Lisbeth durmió hasta bien entrada la tarde. Cuando se despertó olisqueó pensativamente las sábanas y constató que ya iba siendo hora de cambiarlas. Dedicó la tarde del sábado a limpiar el piso. Sacó la basura y metió los periódicos viejos en dos grandes bolsas que guardó en un trastero del vestíbulo. Puso una lavadora de ropa interior y camisetas y luego otra con vaqueros. Recogió los platos sucios, puso el lavavajillas y terminó pasando la aspiradora y fregando el suelo.

Eran las nueve de la noche y estaba empapada en sudor. Llenó la bañera y echó sales de baño a discreción. Se acomodó dentro, cerró los ojos y se puso a pensar. Cuando se despertó, ya era medianoche y el agua estaba helada. Irritada, se levantó, se secó y se fue a la cama. Volvió a dormirse casi en el acto.

El domingo por la mañana, cuando conectó su PowerBook y leyó todas las tonterías que habían escrito sobre Miriam Wu, Lisbeth enfureció. Se sintió miserable y le invadieron los remordimientos. No se había dado cuenta de hasta qué punto iban a atacar a Mimmi. Y el único delito de Mimmi consistía en ser… ¿conocida?, ¿amiga?, ¿amante?, de Lisbeth.

No sabía muy bien qué palabra utilizar para describir su relación con ella, pero comprendió que, fuera la que fuese, lo más seguro es que ya hubiese terminado. Se iba a ver obligada a borrar el nombre de Mimmi de su, ya de por sí, corta lista de amigos. Tras el acoso mediático del que estaba siendo víctima, dudaba que Mimmi quisiera volver a tener algo que ver con esa loca psicótica llamada Lisbeth Salander.

Le daba rabia.

Memorizó el nombre de Tony Scala, el periodista que dio el pistoletazo de salida de la persecución de Mimmi. Además, decidió localizar a un desagradable columnista que aparecía retratado con una americana a rayas que se empeñaba en reiterar el epíteto «la bollera BDSM», en una crónica supuestamente humorística de un periódico vespertino.

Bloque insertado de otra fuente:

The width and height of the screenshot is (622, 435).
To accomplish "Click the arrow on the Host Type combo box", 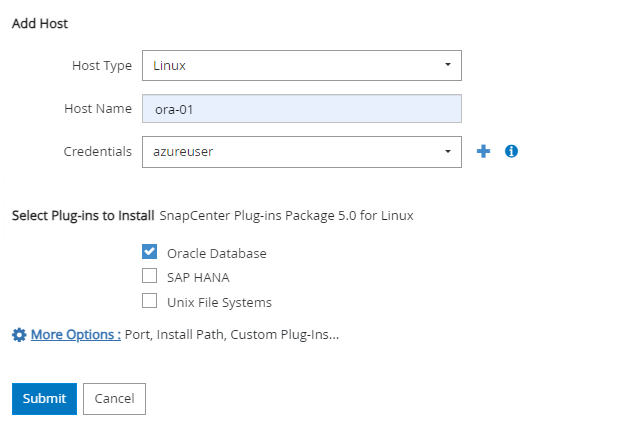I will click(447, 66).

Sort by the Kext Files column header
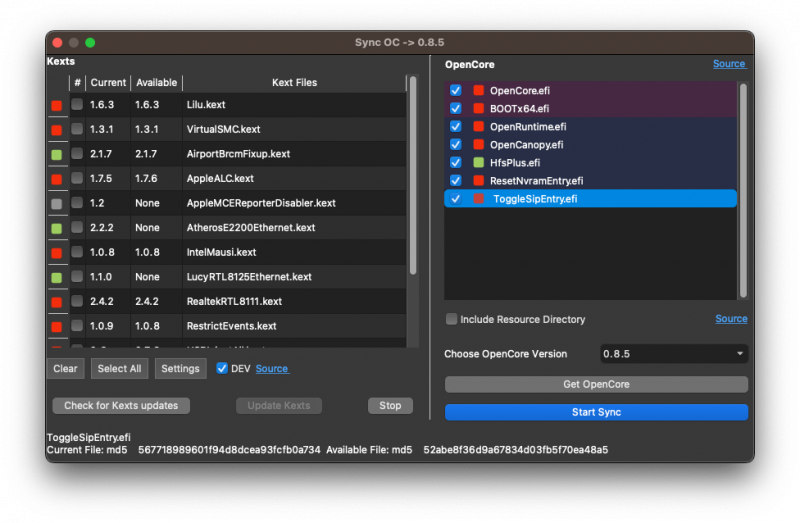tap(294, 83)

La lista de personas a las que Lisbeth tenía intención de someter a tratamiento empezaba a ser bastante larga.

Pero primero debía encontrar a Zala.

No sabía con exactitud qué sucedería cuando diera con él.

El domingo por la mañana, a las siete y media, una llamada de teléfono despertó a Mikael. Somnoliento, estiró la mano y lo cogió.

– Buenos días -dijo Erika Berger.

– Mmm -contestó Mikael.

– ¿Estás solo?

– Me temo que sí.

– Entonces te sugiero que te metas en la ducha y que prepares café. Vas a recibir una visita dentro de cinco minutos.

– ¿Ah, sí? ¿De quién?

– Paolo Roberto.

– ¿El boxeador? ¿El rey de Kungsträdgården?

– El mismo. Me ha llamado y hemos hablado media hora.

– ¿Por qué?

– ¿Que por qué me ha llamado a mí? Bueno, nos conocemos lo suficiente como para saludarnos cuando nos vemos. Le hice una larga entrevista a raíz de la película de Hildebrand en la que participó y luego hemos coincidido varias veces a lo largo de los años.

– No lo sabía. Pero me refería a por qué me va a visitar a mi.

– Porque… bah, creo que es mejor que te lo explique él mismo.

Mikael apenas había salido de la ducha y se había puesto unos pantalones, cuando Paolo Roberto llamó a la puerta. Le abrió y lo invitó a sentarse a la mesa de la cocina mientras buscaba una camisa limpia y preparaba dos espressos dobles que sirvió con una cucharadita de leche. Impresionado, Paolo Roberto observó el café.

– ¿Querías hablar conmigo?

– Ha sido idea de Erika Berger.

– Muy bien. Pues adelante.

– Conozco a Lisbeth Salander.

Mikael arqueó las cejas.

– ¿Ah, sí?

– Me quedé un poco sorprendido cuando Erika Berger me contó que tú también la conoces.